*** Article ***

A tokenizer produces a flat list of symbols, but often, analyzing a program requires something more structured than a list of symbols. Source code usually represents nested, recursive structures – functions and expressions inside other functions and expressions. It’s often useful to have a more complex data structure to represent these nested groups of symbols in programs. We call this next level of representation a syntax tree. A syntax tree describes the nested relationships between different parts of a program. We call the program that generates a syntax tree a parser.

Unlike inkfmt, where the token stream is the core data structure, most code formatters use an abstract syntax tree as the core data structure. I knew this additional complexity was for good reason, especially for languages with richer syntax. The process of building inkfmt’s MVP has been in part a process of discovering exactly why most pretty-printers operate on ASTs and not tokens. Like many other problems in code formatting, better addressing edge cases requires more complexity.

In the beginning, I opted to avoid writing a full parser and AST for inkfmt for a few reasons.

  1. Potentially wasteful complexity. Ink’s current only parser exists in the Ink interpreter, written in Go. I was set on writing inkfmt in Ink itself, which meant if I wanted an AST-based formatter, I’d at the very least have to port the AST implementation from Go to Ink. I wasn’t sure what other use cases I would have for a self hosting Ink parser, so I wanted to reduce the amount of work I put on myself if possible.
  2. Ink’s grammar is very simple. Ink’s syntax is modeled after Lisp and JavaScript, but Ink uses very few concepts and special syntax to keep the language small. This means there’s fewer syntax rules and edge cases to think about. I thought Ink’s extreme simplicity would allow a full formatter to be written without having to construct a full syntax tree for a program. It turns out we can get really close, but not perfect, and it requires some clever hacks.
  3. Prototyping speed. I prefer to get projects to a working state within a day of work if possible, and writing a full AST implementation in addition to the formatting algorithm and tokenizer would probably have pushed this MVP into two-days-or-more territory. I didn’t want to make a longer bet on my motivation lasting than I had to.

Constraints of running without the AST

My choice to forego writing a full parser came with some consequences later on in the process. Ones that I’ve mostly worked around, but issues nonetheless. There are a class of small problems in code formatting that are difficult to solve without constructing a syntax tree for a program. Some of these problems can be hacked around, others can’t.

As an example, take this bit of Ink code.

(A)
1  doSomething(request => (
2      returnResponse(request)
3  )).then(data => (
4      doOtherthing(data)
5  ))

There are two places for us to indent the code, contained within two nested pairs of parentheses. It seems like we could keep track of how deeply nested we are in parentheses at each line of code, and use that to tell us how far to indent each line. But this doesn’t quite get us to the formatting above, which is the desired output.

If we indent each line simply by keeping track of open and closed parentheses, line 3 shouldn’t be indented any differently than line 2. In line 3, we open two parentheses, and close two parentheses. So we’ve opened net-zero parentheses, and we should keep the previous line’s indentation, which is a sensible thing to do in (B) here:

(B)
1  doSomething(request => (
2      returnResponse(request)

***

• _Tasks to perform_:
A) According to the inkfmt article, in what language is the interpreter that holds Ink's only current parser written?
B) Pick up the inkfmt article after its final line and continue it.

*** Data ***

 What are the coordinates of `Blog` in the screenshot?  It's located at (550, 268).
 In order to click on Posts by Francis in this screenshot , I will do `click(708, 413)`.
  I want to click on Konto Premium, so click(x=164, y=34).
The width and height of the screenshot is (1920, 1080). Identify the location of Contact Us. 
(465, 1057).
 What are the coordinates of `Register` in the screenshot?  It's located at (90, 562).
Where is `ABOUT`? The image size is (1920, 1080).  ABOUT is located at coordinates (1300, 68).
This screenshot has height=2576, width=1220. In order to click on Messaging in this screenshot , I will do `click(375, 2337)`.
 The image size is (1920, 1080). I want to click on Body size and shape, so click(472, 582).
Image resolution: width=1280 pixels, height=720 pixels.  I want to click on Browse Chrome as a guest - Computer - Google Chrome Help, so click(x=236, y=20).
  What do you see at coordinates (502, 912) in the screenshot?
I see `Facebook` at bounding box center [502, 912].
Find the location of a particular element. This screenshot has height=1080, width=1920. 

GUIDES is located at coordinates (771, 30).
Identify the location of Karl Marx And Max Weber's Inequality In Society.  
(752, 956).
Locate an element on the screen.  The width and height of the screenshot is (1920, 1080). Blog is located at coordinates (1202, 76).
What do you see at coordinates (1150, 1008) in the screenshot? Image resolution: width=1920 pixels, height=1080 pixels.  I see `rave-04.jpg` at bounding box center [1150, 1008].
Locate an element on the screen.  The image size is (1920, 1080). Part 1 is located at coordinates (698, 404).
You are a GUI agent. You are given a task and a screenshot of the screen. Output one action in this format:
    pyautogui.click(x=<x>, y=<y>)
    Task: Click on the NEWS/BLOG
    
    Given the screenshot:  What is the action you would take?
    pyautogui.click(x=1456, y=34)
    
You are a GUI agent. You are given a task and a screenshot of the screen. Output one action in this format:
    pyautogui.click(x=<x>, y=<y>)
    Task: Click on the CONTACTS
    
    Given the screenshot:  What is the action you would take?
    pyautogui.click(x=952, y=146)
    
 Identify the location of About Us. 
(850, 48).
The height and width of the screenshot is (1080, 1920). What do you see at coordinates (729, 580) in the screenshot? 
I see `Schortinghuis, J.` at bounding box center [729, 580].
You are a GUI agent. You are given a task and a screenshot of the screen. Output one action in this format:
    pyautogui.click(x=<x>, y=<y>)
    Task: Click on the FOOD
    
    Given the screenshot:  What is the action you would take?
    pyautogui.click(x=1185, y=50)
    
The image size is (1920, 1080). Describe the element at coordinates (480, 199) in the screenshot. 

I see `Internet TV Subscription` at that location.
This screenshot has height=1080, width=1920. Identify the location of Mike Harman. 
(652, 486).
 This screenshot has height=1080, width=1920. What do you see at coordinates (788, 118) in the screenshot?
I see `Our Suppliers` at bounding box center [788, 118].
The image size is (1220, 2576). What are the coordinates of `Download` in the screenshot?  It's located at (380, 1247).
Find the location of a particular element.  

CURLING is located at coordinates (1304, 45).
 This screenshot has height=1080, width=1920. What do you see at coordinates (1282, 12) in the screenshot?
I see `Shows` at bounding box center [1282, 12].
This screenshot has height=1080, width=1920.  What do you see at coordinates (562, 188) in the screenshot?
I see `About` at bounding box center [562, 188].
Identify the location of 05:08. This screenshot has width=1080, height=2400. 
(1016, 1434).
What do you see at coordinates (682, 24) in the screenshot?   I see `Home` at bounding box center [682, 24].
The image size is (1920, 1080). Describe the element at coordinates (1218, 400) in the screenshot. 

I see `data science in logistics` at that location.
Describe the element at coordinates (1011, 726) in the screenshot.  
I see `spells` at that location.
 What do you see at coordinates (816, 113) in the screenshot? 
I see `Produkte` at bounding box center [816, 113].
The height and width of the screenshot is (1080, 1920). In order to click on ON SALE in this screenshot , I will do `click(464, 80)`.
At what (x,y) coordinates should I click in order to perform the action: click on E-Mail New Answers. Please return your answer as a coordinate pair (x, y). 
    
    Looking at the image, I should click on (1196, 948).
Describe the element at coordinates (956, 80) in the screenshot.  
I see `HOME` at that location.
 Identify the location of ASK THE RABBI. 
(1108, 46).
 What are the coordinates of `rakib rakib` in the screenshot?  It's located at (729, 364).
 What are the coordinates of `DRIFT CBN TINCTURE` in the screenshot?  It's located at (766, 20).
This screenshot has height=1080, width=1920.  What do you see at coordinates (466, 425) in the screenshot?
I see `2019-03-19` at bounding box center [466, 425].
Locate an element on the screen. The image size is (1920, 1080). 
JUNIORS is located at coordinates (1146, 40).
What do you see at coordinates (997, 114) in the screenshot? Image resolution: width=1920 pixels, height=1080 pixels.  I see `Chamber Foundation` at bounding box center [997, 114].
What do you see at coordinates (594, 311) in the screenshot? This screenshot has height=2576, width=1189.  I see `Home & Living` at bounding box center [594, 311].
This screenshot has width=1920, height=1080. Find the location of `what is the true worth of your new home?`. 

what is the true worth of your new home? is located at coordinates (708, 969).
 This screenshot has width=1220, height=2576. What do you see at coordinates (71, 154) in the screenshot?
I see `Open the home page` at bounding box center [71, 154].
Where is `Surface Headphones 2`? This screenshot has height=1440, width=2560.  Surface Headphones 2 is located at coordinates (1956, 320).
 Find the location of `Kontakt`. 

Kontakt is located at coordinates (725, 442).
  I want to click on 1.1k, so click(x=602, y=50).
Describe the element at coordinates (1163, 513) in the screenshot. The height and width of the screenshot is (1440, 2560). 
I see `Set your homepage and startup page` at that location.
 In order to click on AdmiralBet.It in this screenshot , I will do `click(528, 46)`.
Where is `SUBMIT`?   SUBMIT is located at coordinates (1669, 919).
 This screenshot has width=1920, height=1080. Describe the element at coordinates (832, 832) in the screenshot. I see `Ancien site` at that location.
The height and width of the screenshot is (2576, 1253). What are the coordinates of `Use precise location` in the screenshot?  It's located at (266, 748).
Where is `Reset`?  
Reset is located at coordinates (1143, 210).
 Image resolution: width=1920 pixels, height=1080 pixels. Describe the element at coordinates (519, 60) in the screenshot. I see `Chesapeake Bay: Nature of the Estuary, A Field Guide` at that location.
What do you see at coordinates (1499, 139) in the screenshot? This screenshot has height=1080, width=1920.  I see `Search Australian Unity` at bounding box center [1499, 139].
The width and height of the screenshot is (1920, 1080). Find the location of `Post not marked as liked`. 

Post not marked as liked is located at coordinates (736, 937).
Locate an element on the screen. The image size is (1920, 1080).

***

• _Task responses_:
A) Go.

B)
3      data := otherThing(f(request))
4      doOtherthing(data)
5  ))

but not in (A) above. In (A), we want the algorithm to realize that this line closes a previous group of expressions, and opens another one. We can’t infer this kind of extra nuance simply by iterating through a stream of tokens. We need to keep track of the order in which expressions are opened and closed, and at that point, we’re effectively building a messy parser.

These issues aren’t very common, but they come up here and there in medium and large codebases, and I think a simple token stream-based formatter will have trouble adapting to these edge cases, even if I can work around some of them today.

The hard thing about indentation

I spent the most time and energy writing inkfmt on the problem of indenting code correctly.

What looks like “good” indentation, it turns out, is a fairly complicated question. This is because there’s a mismatch between the data we’re trying to understand, and the format in which we’d like to have it displayed. Source code is one-dimensional, a single string of text. But displayed on your screen, well-formatted code takes a rich two-dimensional form, and the purpose of indentation is to separate and place these chunks of one-dimensional text in a two-dimensional space, so it’s most readable.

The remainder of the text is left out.